## To do
Locate every line in the entries below that contains the string "height", and copy each one. Matching is case-sensitive.

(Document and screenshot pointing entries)
------------------------------------------------------------
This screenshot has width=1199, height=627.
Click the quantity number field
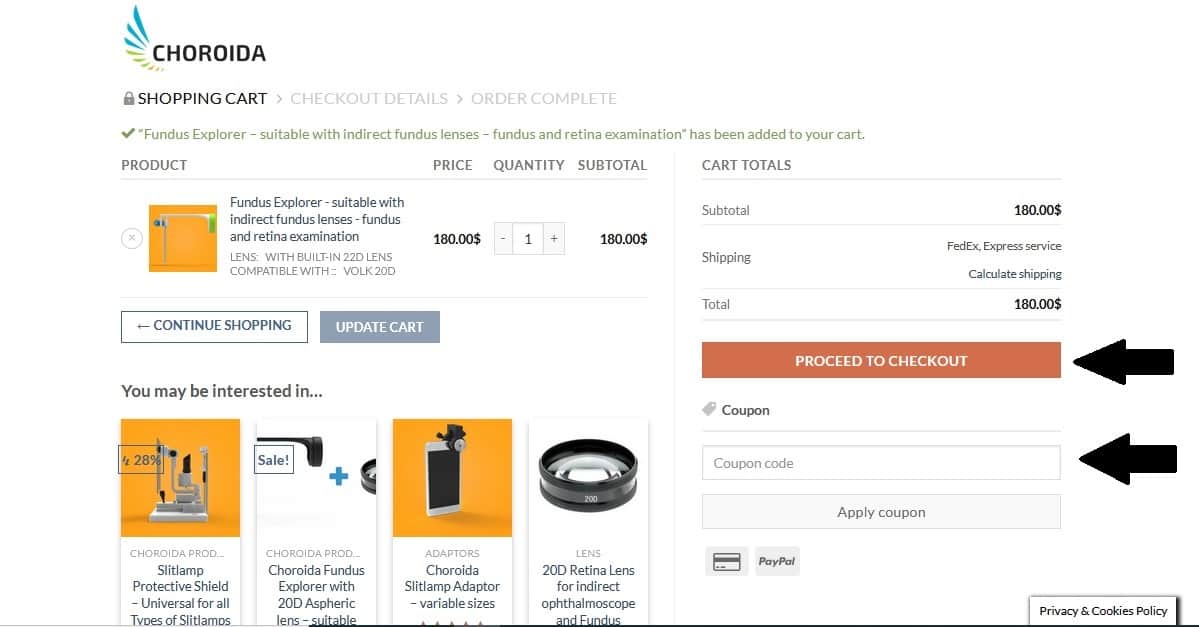point(528,239)
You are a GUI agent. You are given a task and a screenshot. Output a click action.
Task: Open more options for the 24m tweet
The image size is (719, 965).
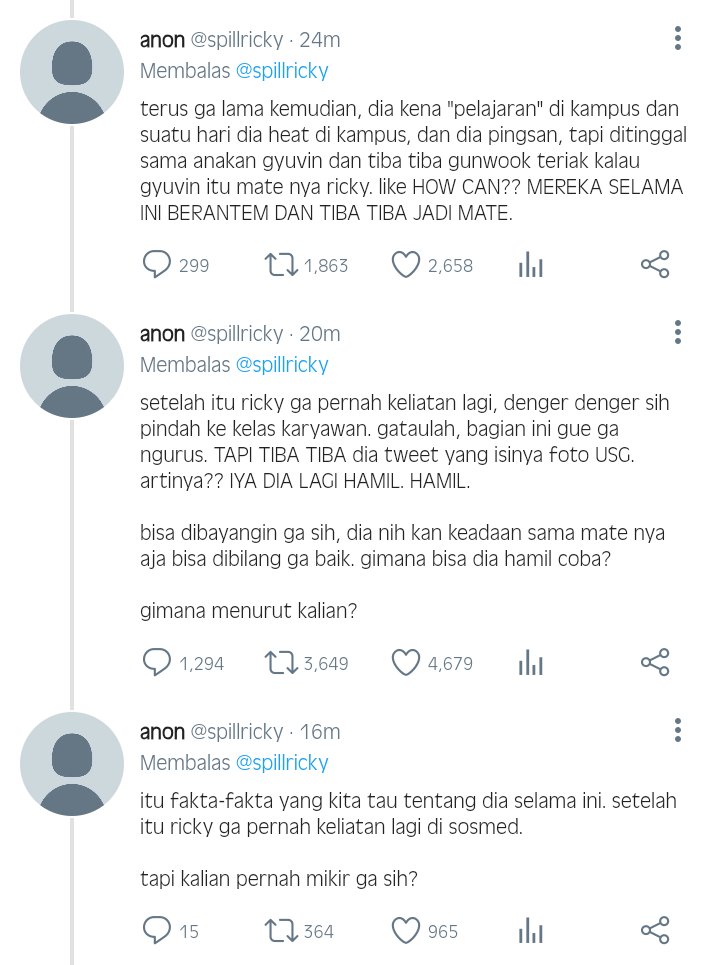click(x=678, y=38)
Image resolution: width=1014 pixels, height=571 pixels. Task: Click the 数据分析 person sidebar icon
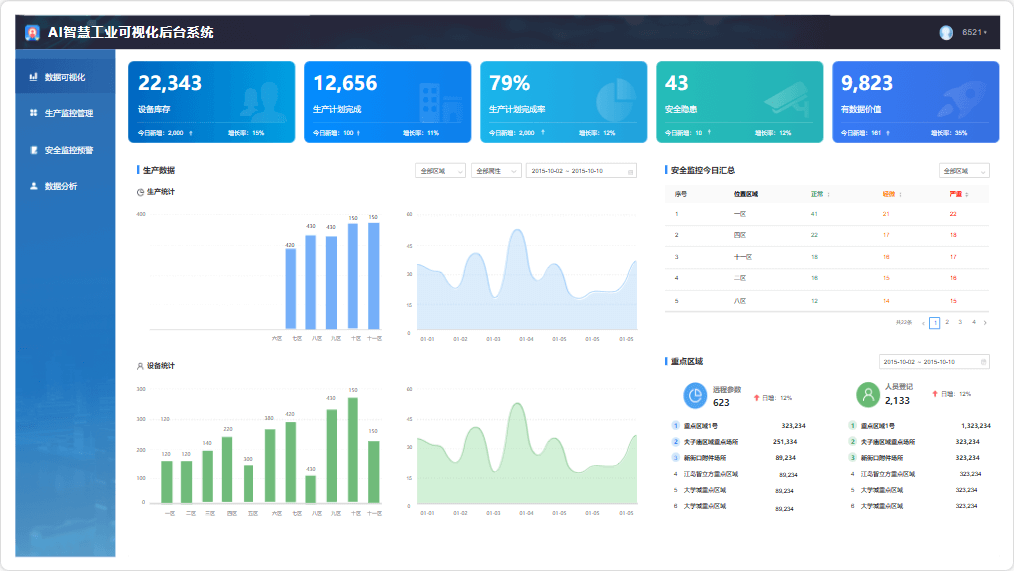[x=34, y=186]
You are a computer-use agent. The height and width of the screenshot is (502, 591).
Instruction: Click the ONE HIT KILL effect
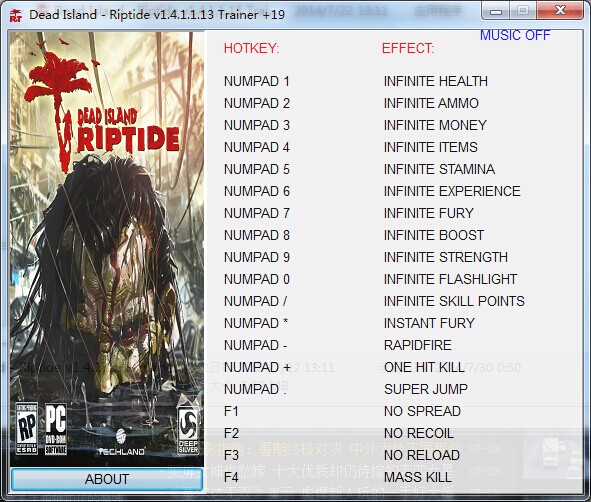coord(424,367)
------------------------------------------------------------
## Reply to the exercise
This screenshot has width=1199, height=627.
Image resolution: width=1014 pixels, height=571 pixels. Task: Click the 数据分析 person sidebar icon
You are a computer-use agent. The height and width of the screenshot is (502, 591).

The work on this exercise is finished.